Dalam buku ini dipilah menjadi lima bab. Tiap bab terdiri dari 8-11 judul, rata-rata perjudul 5 halaman uraian, jadi tidak terlalu bertela-tele dan mudah dicerna, karena disajikan secara ringan dan bertabur dalil naqli (qur’an hadis), serta petikan kalimat berhikmah yang bernas. Hal ini wajar, apalagi disebutkan oleh penulis bahwa tulisan ini era 2000-an pernah dimuat di media online, jadi boleh dibilang serupa artikel kreatif.
Di halaman-halaman awal, ada satu kisah yang sebenarnya sayang diceritakan hanya sepenggal, yakni kesempatan penulis sebagai buruh rendahan dapat kesempatan berjabat tangan (open house) dengan Sultan Bolkiah (hl.4).
Kolaborasi pencermatan memang tersaji di buku ini. Kecakapan menangkap fenomena, kejelian mengutip petuah, kefokusan merekam klip-klip kejadian, serta proses komunikasi yang rupanya terjalin dengan berbagai cara, telah membuat penulis memiliki banyak simpanan bekal untuk dijadikan bahan berkisah.
Betapa penulis kecewa, ketika suatu hari libur sudah diagendakan untuk ke warnet, browsing, menulis dan mengirimkannya ke media di Indonesia, ternyata yang terjadi malah harus kerja ekstra oleh majikan bahkan nyaris putus asa dan bersumpah serapah.

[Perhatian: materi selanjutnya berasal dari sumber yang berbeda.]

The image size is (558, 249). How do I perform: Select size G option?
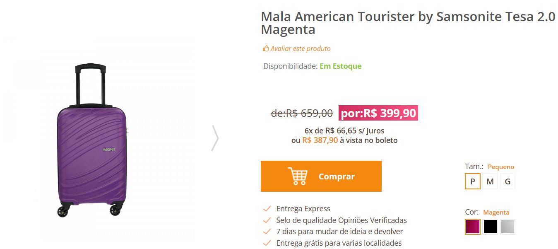coord(507,181)
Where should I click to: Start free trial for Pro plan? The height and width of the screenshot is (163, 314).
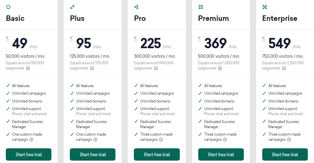tap(157, 154)
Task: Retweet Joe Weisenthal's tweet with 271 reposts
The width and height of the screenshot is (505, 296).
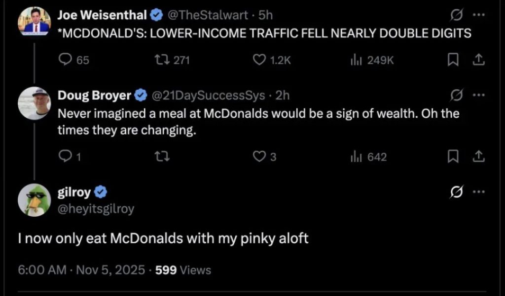Action: point(160,60)
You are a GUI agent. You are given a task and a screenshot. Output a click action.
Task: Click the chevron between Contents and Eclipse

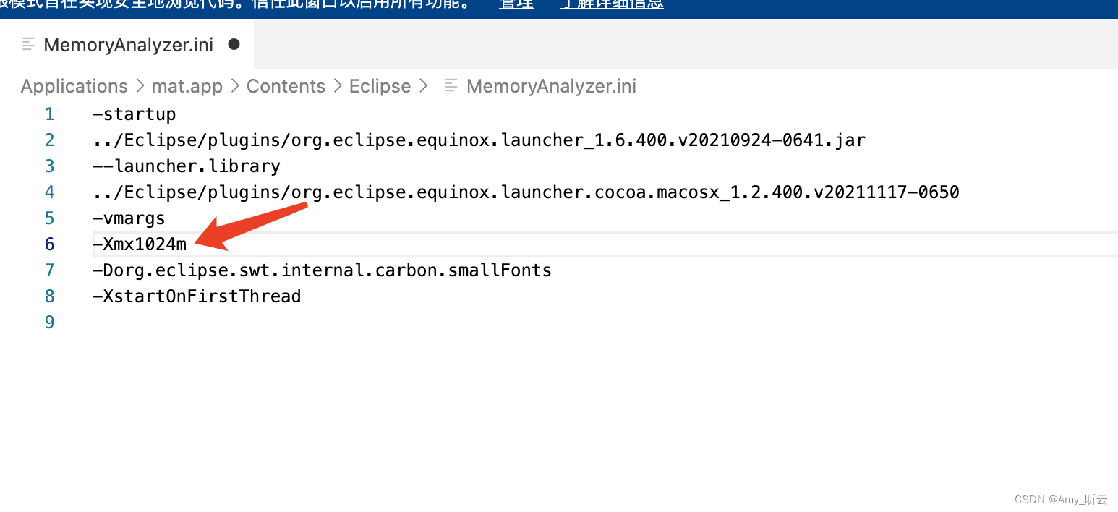pos(336,85)
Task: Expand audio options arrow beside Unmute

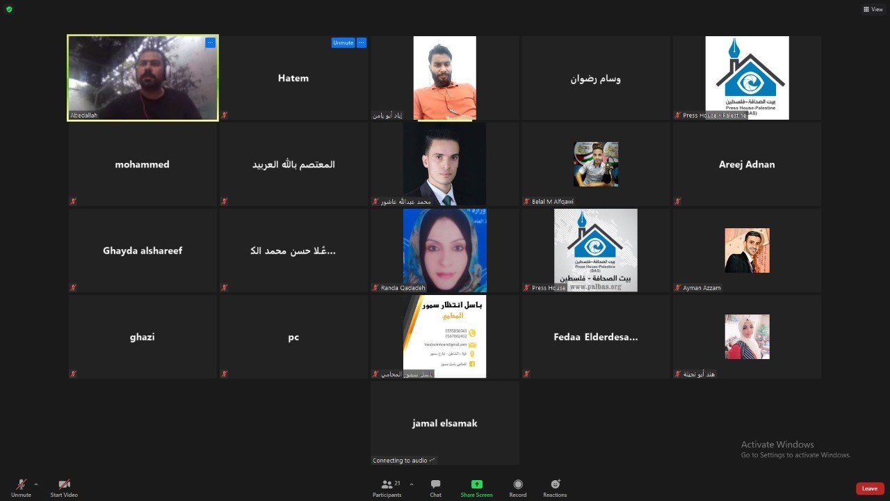Action: 36,484
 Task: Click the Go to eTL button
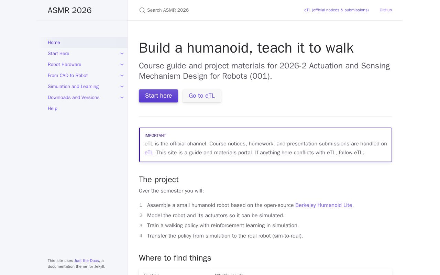202,96
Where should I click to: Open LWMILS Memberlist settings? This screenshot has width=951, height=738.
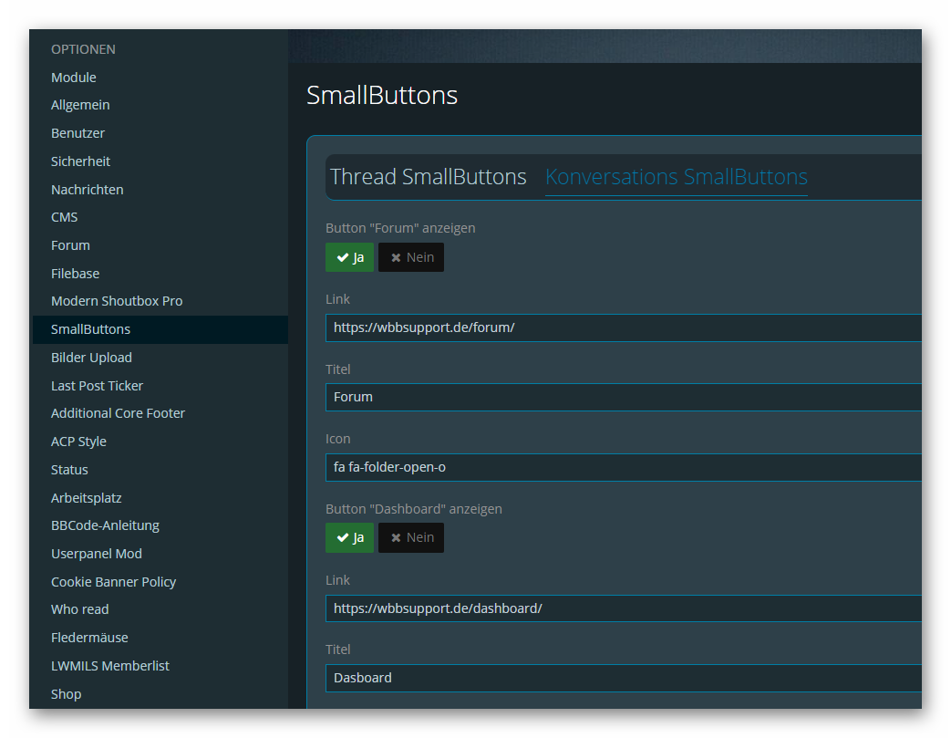pyautogui.click(x=110, y=666)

Banyak ditemui informasi menarik berkenaan dengan aktifitas buruh migran yang semata tidak hanya kisah dirinya, tetapi para kisah sesama buruh migran baik perseorangan maupun kelompok dengan ragam aktivitasnya. Sikap kritis penulis juga tergambar jelas, baik terhadap fenomena negeri islami yang tidak membumi dalam sikap dan akhlak warganya, bahkan terhadap artis negeri merah putih ketika diundang pentas nyanyi dan tersimpulkan bahwa ada fenomena yang kerap ‘munafik’ artis muslim itu? Bagai bunglon demi tujuan surga dunia (hl. 114).